When believers resort to frightening each other into doing what is right, they mistake entirely on what basis God accepts their obedience. The first and great commandment is to love God with all of one's being (Matt. 22:37, 38). This is where obedience to God, where our good works, are to start. God makes it clear in His word that obedience emanating from any other motive is unacceptable to Him:

1 Corinthians 13:1-3
1 Though I speak with the tongues of men and of angels, but have not love, I have become sounding brass or a clanging cymbal.
2 And though I have the gift of prophecy, and understand all mysteries and all knowledge, and though I have all faith, so that I could remove mountains, but have not love, I am nothing.
3 And though I bestow all my goods to feed the poor, and though I give my body to be burned, but have not love, it profits me nothing.


The threat of lost salvation and the fear it engenders are anathema to a biblical relationship with God. One cannot properly love what He fears (1Jn. 4:16-19). Now, I'm not talking about the reverential awe, the "fear" of God which the Bible commends to us, but the fear of a prisoner toward his captor, or the fear of a slave toward a hard and dangerous master. This is the sort of fear the saved-and-lost crowd often use to motivate each other to right living. But as I've shown, God rejects such a motive - and the "good works" that come out of it - entirely.

The issue, really, is about who gets the glory. If God saves us and preserves us in our relationship with Him, He gets all the glory. If we insinuate ourselves into the equation and make ourselves partially responsible for our good works, to the degree we do, we can take pride in our good works and thus diminish the glory God is due. Scripture highlights this issue:

Ephesians 2:8-9
8 For by grace you have been saved through faith, and that not of yourselves; it is the gift of God,
9 not of works, lest anyone should boast
.

Romans 3:24-28
24 being justified freely by His grace through the redemption that is in Christ Jesus,
25 whom God set forth as a propitiation by His blood, through faith, to demonstrate His righteousness, because in His forbearance God had passed over the sins that were previously committed,
26 to demonstrate at the present time His righteousness, that He might be just and the justifier of the one who has faith in Jesus.
27 Where is boasting then? It is excluded. By what law? Of works? No, but by the law of faith.
28 Therefore we conclude that a man is justified by faith apart from the deeds of the law.


1 Corinthians 1:29-31
29 that no flesh should glory in His presence.
30 But of Him you are in Christ Jesus, who became for us wisdom from God--and righteousness and sanctification and redemption--
31 that, as it is written, "He who glories, let him glory in the Lord."
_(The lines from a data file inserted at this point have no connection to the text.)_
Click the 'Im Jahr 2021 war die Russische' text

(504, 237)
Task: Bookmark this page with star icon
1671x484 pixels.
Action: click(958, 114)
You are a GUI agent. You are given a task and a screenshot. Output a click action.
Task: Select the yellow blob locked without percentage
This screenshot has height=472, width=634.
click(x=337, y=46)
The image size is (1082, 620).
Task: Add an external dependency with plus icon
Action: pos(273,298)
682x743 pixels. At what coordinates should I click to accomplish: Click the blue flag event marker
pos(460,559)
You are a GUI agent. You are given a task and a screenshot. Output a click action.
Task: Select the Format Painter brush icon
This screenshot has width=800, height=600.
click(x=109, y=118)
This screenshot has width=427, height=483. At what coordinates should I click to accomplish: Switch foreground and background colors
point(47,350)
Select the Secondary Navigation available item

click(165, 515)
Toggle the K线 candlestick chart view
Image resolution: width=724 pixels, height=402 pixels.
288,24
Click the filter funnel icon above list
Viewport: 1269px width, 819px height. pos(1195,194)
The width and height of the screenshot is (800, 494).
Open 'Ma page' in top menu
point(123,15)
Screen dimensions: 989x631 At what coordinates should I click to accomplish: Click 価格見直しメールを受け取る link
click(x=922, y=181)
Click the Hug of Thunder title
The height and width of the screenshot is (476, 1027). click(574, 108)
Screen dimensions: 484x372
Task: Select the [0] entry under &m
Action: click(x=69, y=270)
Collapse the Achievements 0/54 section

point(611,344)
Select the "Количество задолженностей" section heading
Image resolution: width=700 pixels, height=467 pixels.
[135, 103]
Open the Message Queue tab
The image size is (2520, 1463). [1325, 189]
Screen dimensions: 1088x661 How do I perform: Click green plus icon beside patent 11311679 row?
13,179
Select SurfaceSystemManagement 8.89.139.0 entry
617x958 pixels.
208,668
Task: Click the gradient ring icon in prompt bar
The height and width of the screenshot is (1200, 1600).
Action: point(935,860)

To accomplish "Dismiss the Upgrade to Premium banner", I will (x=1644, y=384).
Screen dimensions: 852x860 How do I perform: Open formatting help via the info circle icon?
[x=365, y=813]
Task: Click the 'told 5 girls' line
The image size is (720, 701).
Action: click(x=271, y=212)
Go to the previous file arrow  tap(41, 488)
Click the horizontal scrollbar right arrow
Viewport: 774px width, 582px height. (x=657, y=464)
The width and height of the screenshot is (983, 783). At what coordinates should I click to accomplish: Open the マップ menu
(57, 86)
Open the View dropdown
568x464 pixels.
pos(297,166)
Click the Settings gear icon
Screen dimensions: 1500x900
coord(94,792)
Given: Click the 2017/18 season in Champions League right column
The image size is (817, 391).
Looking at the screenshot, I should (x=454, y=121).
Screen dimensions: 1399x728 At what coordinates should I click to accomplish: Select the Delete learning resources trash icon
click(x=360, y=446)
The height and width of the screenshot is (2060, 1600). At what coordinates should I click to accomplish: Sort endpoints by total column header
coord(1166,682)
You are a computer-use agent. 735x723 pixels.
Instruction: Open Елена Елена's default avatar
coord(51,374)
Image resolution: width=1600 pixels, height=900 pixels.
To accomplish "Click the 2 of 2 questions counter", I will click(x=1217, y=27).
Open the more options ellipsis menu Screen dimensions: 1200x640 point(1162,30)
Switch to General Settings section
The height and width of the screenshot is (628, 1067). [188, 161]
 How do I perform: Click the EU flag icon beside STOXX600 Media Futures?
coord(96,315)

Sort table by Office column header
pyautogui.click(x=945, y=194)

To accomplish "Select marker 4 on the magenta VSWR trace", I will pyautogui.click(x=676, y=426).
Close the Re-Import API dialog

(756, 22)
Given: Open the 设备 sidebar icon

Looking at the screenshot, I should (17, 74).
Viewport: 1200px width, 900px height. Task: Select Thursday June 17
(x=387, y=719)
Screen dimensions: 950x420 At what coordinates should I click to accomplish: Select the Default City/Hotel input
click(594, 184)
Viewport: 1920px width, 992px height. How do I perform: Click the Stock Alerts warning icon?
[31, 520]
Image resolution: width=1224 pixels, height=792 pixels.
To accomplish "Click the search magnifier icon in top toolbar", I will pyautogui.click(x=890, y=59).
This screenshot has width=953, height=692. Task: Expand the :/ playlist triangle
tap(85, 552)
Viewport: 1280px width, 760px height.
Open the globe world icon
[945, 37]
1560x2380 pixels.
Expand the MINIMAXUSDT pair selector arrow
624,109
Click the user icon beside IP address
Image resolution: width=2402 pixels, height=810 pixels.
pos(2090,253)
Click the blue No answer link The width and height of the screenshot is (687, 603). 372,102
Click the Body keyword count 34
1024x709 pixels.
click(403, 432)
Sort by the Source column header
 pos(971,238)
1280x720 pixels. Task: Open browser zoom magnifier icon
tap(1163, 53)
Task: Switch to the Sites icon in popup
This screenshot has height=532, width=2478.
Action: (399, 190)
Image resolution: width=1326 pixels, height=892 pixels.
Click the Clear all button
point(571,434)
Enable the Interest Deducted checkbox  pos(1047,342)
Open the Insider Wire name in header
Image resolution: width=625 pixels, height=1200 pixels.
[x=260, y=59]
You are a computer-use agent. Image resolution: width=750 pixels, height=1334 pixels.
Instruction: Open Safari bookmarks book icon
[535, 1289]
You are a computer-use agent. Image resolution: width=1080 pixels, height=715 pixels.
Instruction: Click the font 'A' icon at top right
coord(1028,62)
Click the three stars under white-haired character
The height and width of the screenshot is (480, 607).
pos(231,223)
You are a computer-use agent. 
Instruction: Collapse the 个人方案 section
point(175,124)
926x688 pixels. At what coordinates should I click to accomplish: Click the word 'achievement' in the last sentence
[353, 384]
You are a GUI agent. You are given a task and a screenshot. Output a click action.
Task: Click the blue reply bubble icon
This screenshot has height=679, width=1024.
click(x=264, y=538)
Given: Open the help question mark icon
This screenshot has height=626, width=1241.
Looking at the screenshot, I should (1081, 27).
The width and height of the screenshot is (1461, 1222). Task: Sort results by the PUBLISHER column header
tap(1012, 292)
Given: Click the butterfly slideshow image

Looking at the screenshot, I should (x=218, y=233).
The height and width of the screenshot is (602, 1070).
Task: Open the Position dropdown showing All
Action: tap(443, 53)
Carnal, fleshly Self is at the root of the legalistic, "do right or die" doctrine of the saved-and-lost crowd. Fear of death is how one motivates Self to act contrary to its natural course. Self is incorrigibly selfish (Ro. 8:7, 8; Ga. 5:19-20); it produces only more of itself. To get it to act self-sacrificially, which is the essential core of godly love, to act in contradiction to its natural selfish impulse, one must supply a selfish motive: Self-preservation. And so, ironically, even when Self appears to act self-sacrificially from a motive of fear, it is actually motivated by selfishness. And this is, at least in part, why God rejects it. Legalistic, fear-motivated "obedience" is not an expression of love for God but of love of Self.

Scripture is very clear that the relationship God forges with us - and for us - He takes the responsibility to preserve:

Philippians 1:6
6 being confident of this very thing, that He who has begun a good work in you will complete it until the day of Jesus Christ
;

Hebrews 12:2
2 looking unto Jesus, the author and finisher of our faith...


Philippians 2:13
13 for it is God who works in you both to will and to do for His good pleasure.


2 Timothy 1:12
12 For this reason I also suffer these things; nevertheless I am not ashamed, for I know whom I have believed and am persuaded that He is able to keep what I have committed to Him until that Day.


A genuine child of God, one who has been "accepted in the Beloved" (Eph. 1:6) who is Christ, is eternally kept by God, not because of their good works, but because of the perfect atonement of Christ on their behalf. Our acceptance with God is eternally secure because it is based on the finished and perfect work of Jesus, not our stumbling and imperfect walk with God. So it is that Paul wrote,

Philippians 3:12-14
12 Not that I have already attained, or am already perfected; but I press on, that I may lay hold of that for which Christ Jesus has also laid hold of me.
13 Brethren, I do not count myself to have apprehended; but one thing I do, forgetting those things which are behind and reaching forward to those things which are ahead,
14 I press toward the goal for the prize of the upward call of God in Christ Jesus.


Good advice for us all, don't you think?

Selah.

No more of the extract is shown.